EXERCISE PROMPT:
What is needed is a word-for-word copy of every record below, minus the pictures.

Records from a collection:
----------

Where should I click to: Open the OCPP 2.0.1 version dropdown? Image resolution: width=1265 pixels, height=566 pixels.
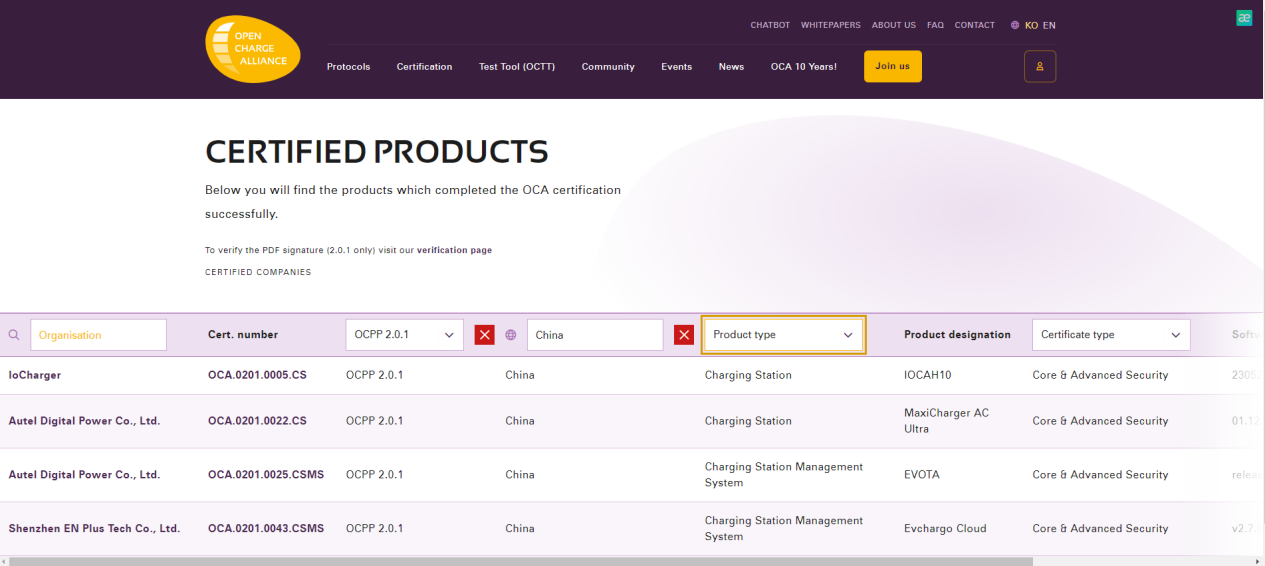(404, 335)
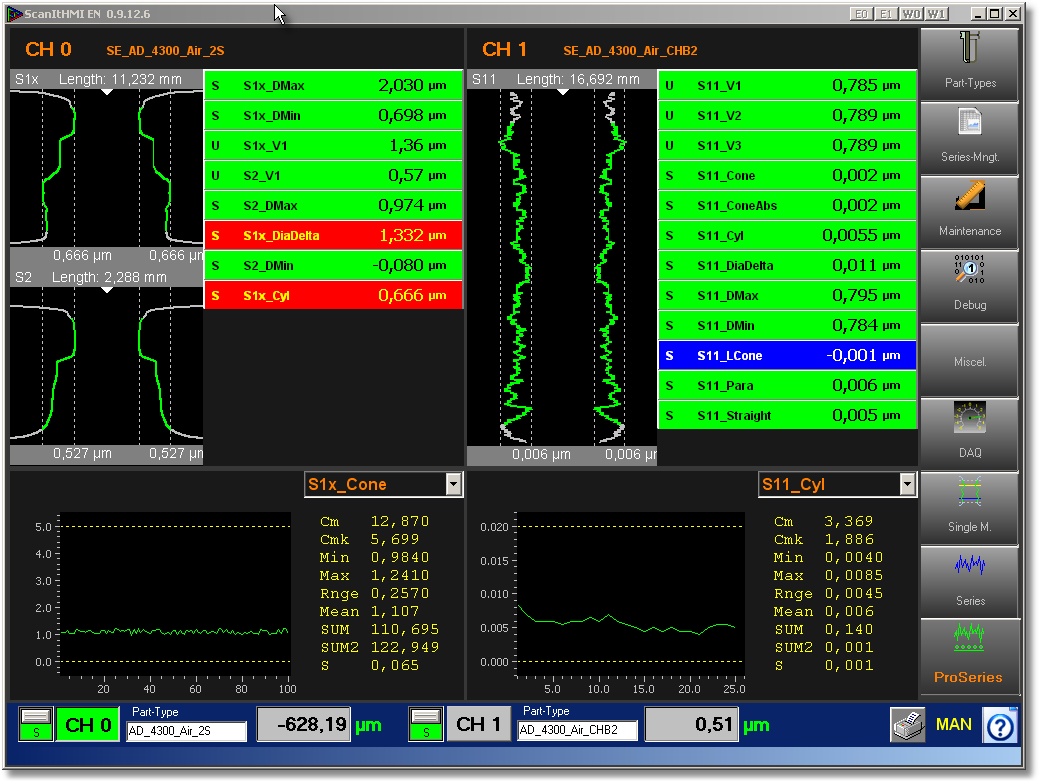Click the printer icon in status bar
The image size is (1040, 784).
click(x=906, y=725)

----------

TASK RESPONSE:
Where should I click to: Open the OCPP 2.0.1 version dropdown? Image resolution: width=1265 pixels, height=566 pixels.
(404, 335)
Click the printer icon in status bar
The image size is (1040, 784).
click(x=906, y=725)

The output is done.